Defensins and cathelicidins are endogenous mediators primarily involved in cell homoeostasis, but they can also activate an immune response as extracellular danger signals when released as a result of cell damage or induced secretion (Yang & Oppenheim 2009). They have thus been termed danger-associated molecular pattern molecules. S100 proteins also appear to function in this way. During endometrial culture, intracellular S100A8 protein levels were high, with little evidence of secretion into the medium (Swangchan-Uthai et al. 2012). In post-partum cows, however, the ongoing inflammation is associated with damage to the surface epithelium (Bondurant 1999), which may allow leakage of the S100 family proteins into both uterine secretions and the circulation. S100A8 and S100A9 can form a heterocomplex calprotectin, which is able to inhibit bacterial growth by chelating Zn2+ and preventing invasion of organisms through the cell membrane (Steinbakk et al. 1990, Nisapakultorn et al. 2001). Recently, it has been suggested that the S100A9 subunit was essential to the ability of calprotectin to resist bacterial infection (Champaiboon et al. 2009).

TLR4 is the key receptor of the mammalian endometrium, which recognises the LPS component of invading Gram-negative bacteria (Khan et al. 2009, Sheldon & Roberts 2010, Chotimanukul & Sirivaidyapong 2011). We previously showed that LPS treatment in vitro upregulated S100A8 and S100A9 mRNAs, peaking after 12 h, indicating that this represents a key component of the innate immune response (Swangchan-Uthai et al. 2012). There is also strong evidence for an autocrine-positive feedback loop whereby endogenous S100A8 and S100A9 and calprotectin are capable of activating both TLR4 (Vogl et al. 2007) and AGER, the receptor for advanced glycation end products (Turovskaya et al. 2008), resulting in an amplification of endotoxin-induced upregulation of cytokines, chemokines and other inflammatory mediators (Ehrchen et al. 2009).

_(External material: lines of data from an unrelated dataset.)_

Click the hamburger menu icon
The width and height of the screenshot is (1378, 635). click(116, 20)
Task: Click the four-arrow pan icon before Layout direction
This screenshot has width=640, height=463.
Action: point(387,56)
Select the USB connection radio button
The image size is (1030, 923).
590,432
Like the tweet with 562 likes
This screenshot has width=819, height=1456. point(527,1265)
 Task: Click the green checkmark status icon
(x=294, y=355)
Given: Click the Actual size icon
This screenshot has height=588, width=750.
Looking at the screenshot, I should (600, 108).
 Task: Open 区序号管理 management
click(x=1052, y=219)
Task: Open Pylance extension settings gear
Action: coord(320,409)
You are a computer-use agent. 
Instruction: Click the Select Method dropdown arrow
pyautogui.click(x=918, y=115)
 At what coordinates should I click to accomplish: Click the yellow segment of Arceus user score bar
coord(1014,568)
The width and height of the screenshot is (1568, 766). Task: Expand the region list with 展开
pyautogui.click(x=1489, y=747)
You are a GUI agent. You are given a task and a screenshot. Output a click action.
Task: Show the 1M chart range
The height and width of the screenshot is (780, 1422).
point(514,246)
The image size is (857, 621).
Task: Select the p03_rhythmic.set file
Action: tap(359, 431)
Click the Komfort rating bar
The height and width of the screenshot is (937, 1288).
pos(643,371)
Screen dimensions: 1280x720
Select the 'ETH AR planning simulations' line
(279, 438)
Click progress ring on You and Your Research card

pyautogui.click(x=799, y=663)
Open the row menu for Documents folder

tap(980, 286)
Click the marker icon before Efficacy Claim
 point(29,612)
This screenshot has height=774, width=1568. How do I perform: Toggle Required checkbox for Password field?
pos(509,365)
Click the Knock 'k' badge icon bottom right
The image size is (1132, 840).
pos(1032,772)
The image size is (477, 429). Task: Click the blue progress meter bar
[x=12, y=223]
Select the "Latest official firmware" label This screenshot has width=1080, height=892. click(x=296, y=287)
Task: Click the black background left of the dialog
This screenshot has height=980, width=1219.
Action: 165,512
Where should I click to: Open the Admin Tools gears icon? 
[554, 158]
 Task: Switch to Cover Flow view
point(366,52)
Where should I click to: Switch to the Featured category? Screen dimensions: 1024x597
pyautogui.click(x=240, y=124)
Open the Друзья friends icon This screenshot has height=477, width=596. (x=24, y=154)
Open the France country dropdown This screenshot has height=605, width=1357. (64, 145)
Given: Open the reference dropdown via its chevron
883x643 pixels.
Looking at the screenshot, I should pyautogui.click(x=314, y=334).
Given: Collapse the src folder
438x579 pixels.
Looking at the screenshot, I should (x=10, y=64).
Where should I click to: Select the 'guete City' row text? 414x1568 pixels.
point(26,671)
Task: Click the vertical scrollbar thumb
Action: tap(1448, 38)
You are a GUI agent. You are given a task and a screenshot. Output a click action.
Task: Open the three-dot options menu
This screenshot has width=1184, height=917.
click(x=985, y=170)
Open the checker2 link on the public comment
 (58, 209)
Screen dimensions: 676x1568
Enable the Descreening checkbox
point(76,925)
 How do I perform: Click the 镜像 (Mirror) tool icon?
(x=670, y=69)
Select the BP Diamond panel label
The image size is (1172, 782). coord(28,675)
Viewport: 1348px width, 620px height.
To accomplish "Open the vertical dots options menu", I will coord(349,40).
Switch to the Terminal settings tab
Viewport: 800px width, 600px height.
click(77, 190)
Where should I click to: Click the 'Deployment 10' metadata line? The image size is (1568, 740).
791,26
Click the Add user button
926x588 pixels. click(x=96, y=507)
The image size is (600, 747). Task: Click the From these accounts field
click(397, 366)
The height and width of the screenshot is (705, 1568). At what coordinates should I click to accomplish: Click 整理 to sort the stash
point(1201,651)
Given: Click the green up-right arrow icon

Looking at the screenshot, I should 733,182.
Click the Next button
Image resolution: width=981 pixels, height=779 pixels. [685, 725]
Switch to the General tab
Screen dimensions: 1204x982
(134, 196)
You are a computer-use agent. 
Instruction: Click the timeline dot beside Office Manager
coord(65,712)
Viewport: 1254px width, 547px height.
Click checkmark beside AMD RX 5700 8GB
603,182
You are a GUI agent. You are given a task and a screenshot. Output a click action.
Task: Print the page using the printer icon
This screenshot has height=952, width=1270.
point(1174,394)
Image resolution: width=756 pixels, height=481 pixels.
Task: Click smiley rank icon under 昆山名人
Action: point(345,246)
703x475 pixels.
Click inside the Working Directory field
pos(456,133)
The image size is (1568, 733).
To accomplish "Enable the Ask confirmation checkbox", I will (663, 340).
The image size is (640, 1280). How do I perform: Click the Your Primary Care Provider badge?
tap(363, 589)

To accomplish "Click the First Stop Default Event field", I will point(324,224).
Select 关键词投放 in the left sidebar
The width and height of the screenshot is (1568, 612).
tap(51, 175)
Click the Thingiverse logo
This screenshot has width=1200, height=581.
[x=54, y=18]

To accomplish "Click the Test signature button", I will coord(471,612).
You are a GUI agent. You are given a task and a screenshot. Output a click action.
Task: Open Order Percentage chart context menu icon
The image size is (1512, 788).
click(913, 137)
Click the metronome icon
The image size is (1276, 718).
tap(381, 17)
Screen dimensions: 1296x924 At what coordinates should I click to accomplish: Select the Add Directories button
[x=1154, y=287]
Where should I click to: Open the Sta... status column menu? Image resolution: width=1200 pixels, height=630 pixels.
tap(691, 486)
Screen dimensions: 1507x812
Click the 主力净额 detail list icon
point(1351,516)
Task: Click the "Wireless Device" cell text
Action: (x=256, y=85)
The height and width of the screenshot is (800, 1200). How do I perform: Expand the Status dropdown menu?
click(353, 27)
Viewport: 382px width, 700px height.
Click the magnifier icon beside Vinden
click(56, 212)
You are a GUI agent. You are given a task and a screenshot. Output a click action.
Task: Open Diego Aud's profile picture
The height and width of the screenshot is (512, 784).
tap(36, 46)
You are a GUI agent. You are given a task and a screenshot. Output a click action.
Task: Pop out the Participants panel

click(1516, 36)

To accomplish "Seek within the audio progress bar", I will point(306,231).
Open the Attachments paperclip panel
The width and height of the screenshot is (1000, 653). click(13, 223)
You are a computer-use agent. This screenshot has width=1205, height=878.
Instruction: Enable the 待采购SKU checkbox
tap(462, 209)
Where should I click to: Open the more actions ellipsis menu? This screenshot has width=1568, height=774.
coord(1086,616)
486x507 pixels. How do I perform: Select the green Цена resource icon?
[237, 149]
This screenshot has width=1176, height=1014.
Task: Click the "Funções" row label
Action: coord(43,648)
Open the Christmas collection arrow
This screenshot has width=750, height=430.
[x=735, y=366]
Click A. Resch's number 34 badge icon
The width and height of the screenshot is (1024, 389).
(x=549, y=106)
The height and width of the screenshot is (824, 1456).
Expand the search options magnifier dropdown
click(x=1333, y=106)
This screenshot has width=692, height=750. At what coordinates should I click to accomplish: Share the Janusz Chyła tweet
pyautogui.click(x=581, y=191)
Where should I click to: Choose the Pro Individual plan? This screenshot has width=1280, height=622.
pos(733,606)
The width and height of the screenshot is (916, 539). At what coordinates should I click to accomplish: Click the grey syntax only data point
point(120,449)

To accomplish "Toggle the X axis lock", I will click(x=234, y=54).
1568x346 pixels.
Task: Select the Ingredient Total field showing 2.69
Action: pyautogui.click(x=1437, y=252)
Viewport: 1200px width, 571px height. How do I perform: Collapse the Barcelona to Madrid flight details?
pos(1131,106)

We previously described measurements of the APP SAA in the same cohort of experimental cows used in this study (Wathes et al. 2009). SAA concentrations peaked at day 1–3 post partum and then fell by the time of specimen collection around day 14, in agreement with previous studies (Sheldon 2004, Ametaj et al. 2009). The average plasma SAA levels in all experimental cows on the day of tissue collection was 92.3±80.0 mg/ml (n=12, mean±S.D.; range from lower than detection limit to 178 mg/ml). There was no correlation between plasma SAA levels at this time and the parameters recorded in this study, including metabolites, hormones, number of segmented neutrophils and the protein or mRNA levels S100A8 and S100A9 in the endometrial specimens (data not shown). Previous studies have shown that hepatic expression of the SAA1 gene was elevated during the periparturient period in association with increased NEFA levels (Loor et al. 2005) and our results from the energy balance model used in this study support the evidence for an acute phase response in early post-partum cows with fatty liver. In contrast, endometrial H-scores for S100A8 and S100A9 showed strong positive correlation with the number of segmented neutrophils in endometrial samples. This may indicate that these S100 proteins reflect the severity of endometrial inflammation in post-partum cows more closely than other known biomarkers such as the APPs, which are more strongly influenced by hepatic pathology.

In summary, poor energy balance in early post-partum dairy cows has a deleterious effect on the degree of endometrial inflammation. S100A8 and S100A9 were detected locally in the luminal and glandular epithelium and stroma of bovine endometrium as well as in immune cells. It was suggested that these proteins are involved in the activation of cytokines, chemokines and inflammatory mediators through LPS binding to TLR4/MD2 complexes. Upregulation of S100A8 and S100A9 is clearly a key component of the endometrial response to infection in post-partum cows. Further studies are warranted to determine possible links in dairy cattle between the extent of this response after calving, the likelihood of developing clinical and subclinical endometritis and subsequent fertility.


Materials and Methods

All chemicals and reagents were purchased from Sigma–Aldrich Company Ltd. or VWR International Ltd. (Poole, Dorset, UK) unless otherwise specified.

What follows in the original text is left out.